학술논문

Abstract 11637: Myocardial Metabolic Dysregulation and Right Ventricular Outcomes After Surgery for Advanced Heart Failure
Document Type
Academic Journal
Source
Circulation. Nov 08, 2022 146(Suppl_1 Suppl 1):A11637-A11637
Subject
Language
English
ISSN
0009-7322
Abstract
Introduction: Inhaled pulmonary vasodilators (iPVD) help prevent right heart failure (RHF) by lowering PVR after surgery. However, variable change in PVR is seen in response to iPVD. As metabolism is central to cardiomyocyte function, we evaluated the role of right ventricular (RV) myocardial metabolism in iPVD response heterogeneity.Hypothesis: We previously identified plasma metabolic biomarkers as potential reporters of response heterogeneity and posited here that these key metabolites change in parallel with changes in RV phenotypes.Methods: We evaluated 63 LVAD or heart transplant recipients with precapillary pulmonary hypertension before surgery from a recent randomized trial (INSPIRE-FLO, NCT03081052).
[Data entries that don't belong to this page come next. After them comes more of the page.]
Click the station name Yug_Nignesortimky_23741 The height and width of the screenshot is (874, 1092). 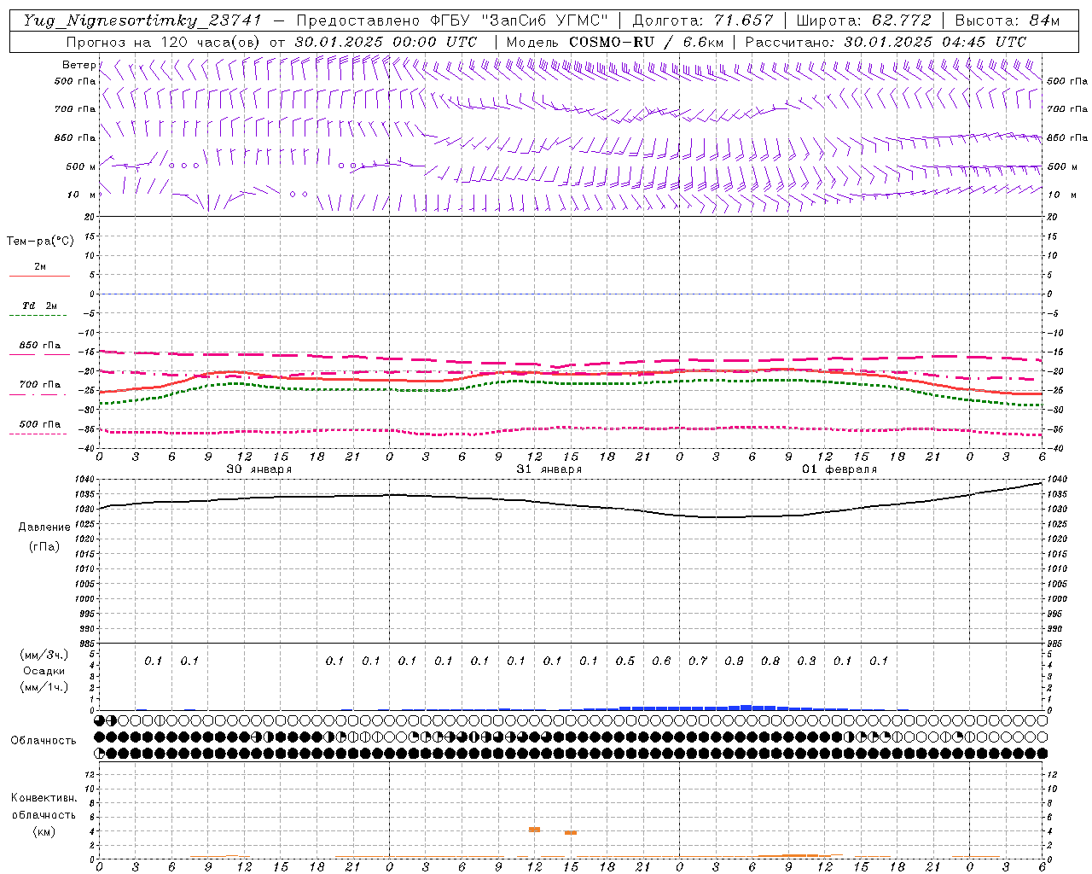tap(142, 20)
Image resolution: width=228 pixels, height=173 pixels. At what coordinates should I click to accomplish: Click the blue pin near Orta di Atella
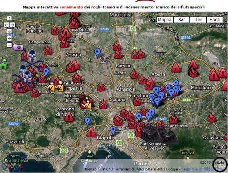click(97, 53)
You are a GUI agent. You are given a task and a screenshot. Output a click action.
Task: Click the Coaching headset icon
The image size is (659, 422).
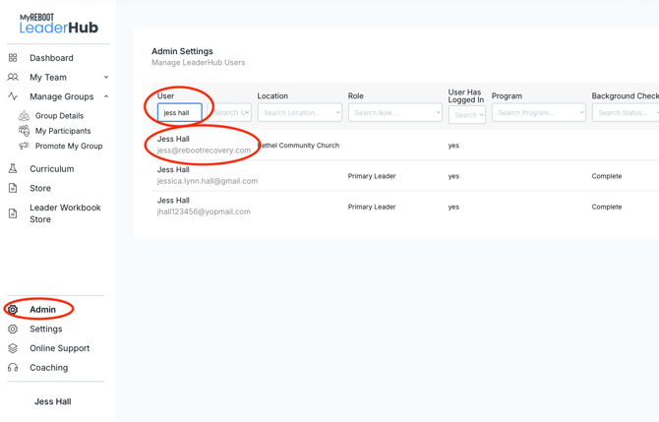click(x=13, y=367)
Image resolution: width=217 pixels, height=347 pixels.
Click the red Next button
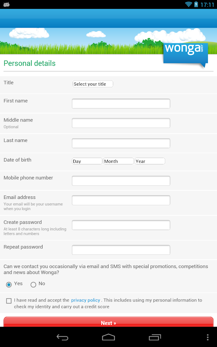click(x=109, y=322)
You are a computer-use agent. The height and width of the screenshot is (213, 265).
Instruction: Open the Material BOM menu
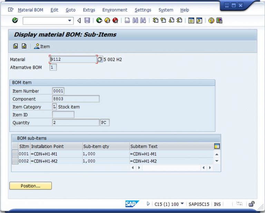point(30,10)
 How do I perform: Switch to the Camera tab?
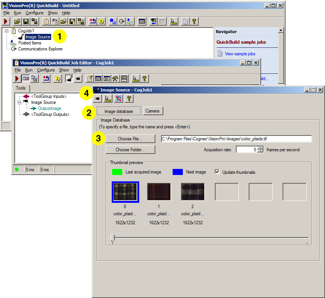click(x=153, y=111)
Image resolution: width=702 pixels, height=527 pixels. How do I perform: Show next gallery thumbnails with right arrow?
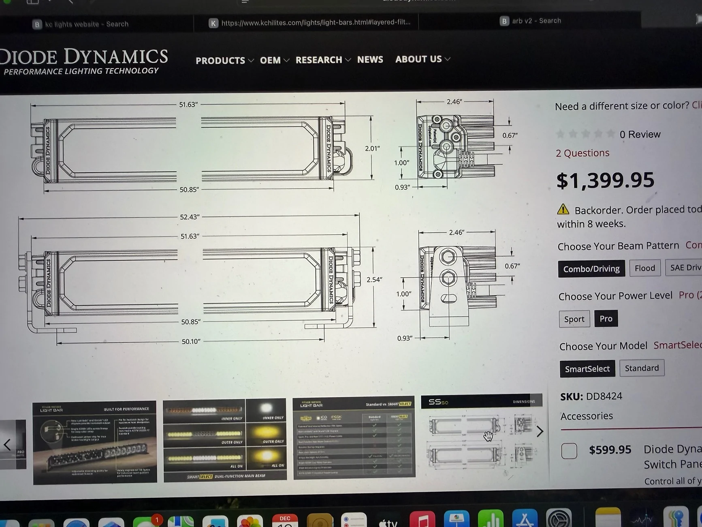pyautogui.click(x=540, y=431)
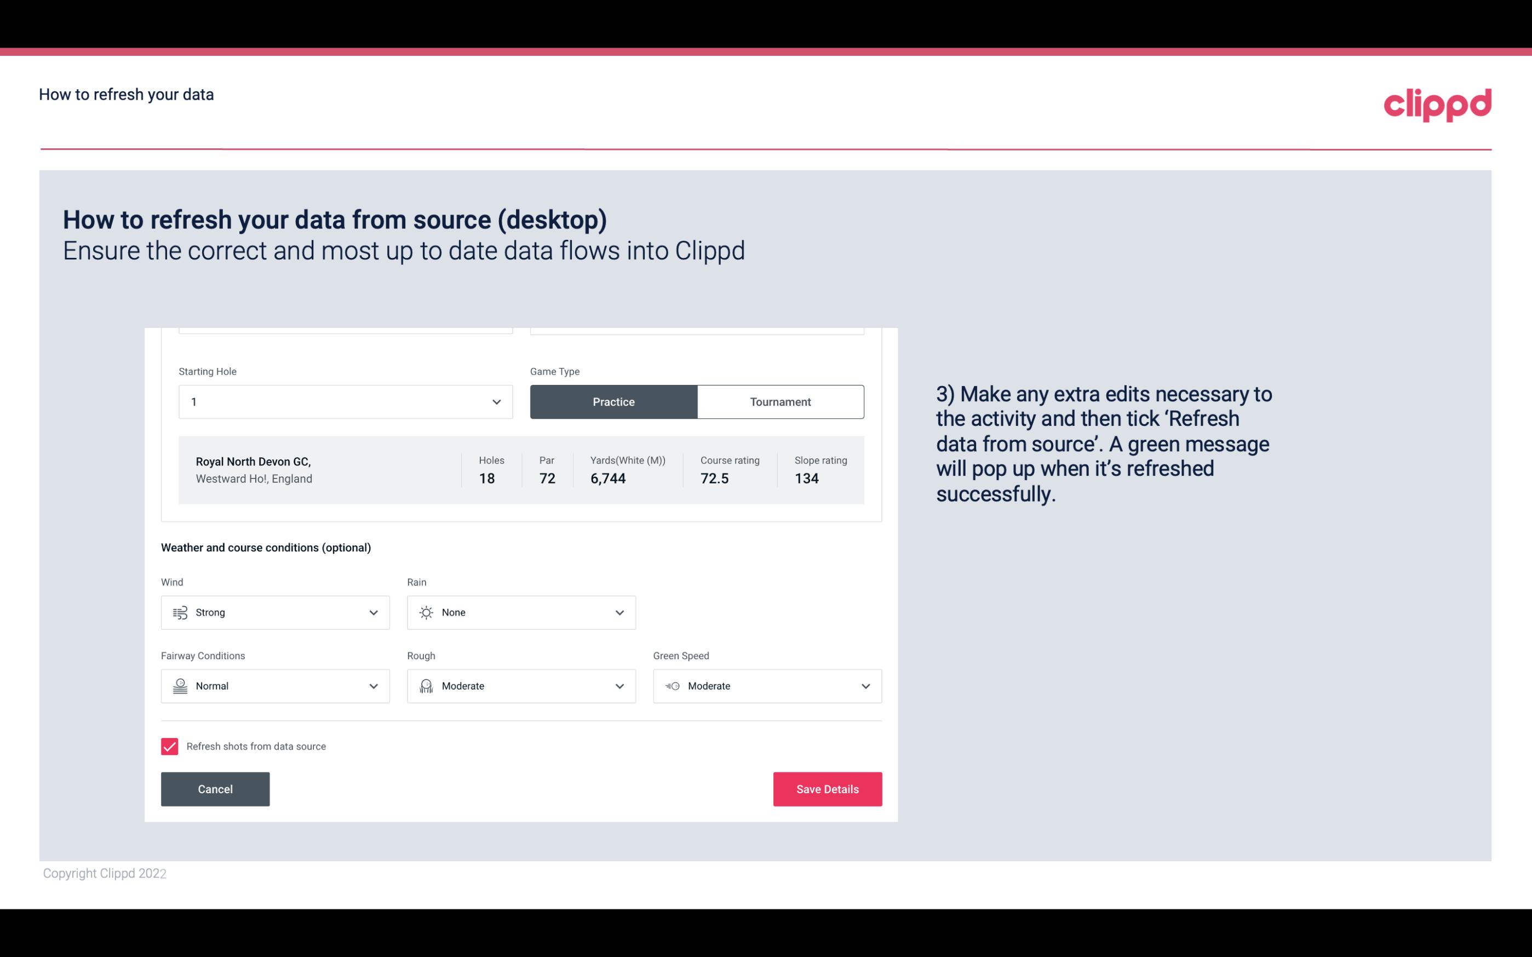Enable Refresh shots from data source checkbox
This screenshot has height=957, width=1532.
168,746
All participants received iPVD after heart-lung bypass through postoperative day 1 (pod 1). Targeted profiling of > 500 metabolites (MxP® Quant 500, Biocrates) was performed in baseline and pod 1 plasma, and in RV free-wall full-thickness biopsies from LVAD recipients. Principal components analysis (PCA) was used for metabolite dimensionality reduction. Generalized linear models were used to assess the association of percent change (%Δ) in metabolite factors with (1) %Δ PVR (baseline to pod1); (2) responder, PVR < 3 Wood U vs. non-responder, PVR ≥ 3 Wood U, on pod 1); (3) RHF after surgery.Results: PCA identified 21 factors with 204 metabolites clustering in biologically consistent pathways. Of these, %Δ in factor 8 (glycine and eight glycerophospholipids, GPs) were positively correlated with %Δ PVR (P < 0.05). There was a trend for association in %Δ in factors 1 and 12 (ceramides, other GPs, amino acids: glutamate, aspartate, alanine, glutamine) and %Δ PVR (both P < 0.10, negatively correlated). There was a trend for association in %Δ in factor 7 (long chain acylcarnitines) and subsequent RHF (P = 0.08, positively correlated). No metabolites were associated with responder status. Plasma levels of select metabolites in factors 1 and 12 were positively correlated with RV myocardial levels (P < 0.05), suggesting a myocardial source.Conclusions: Leveraging a unique clinical trial cohort, we identified substrates of amino acid and fatty acid mitochondrial ß-oxidation metabolism in RV myocardium that may serve as biomarkers of metabolism in RHF.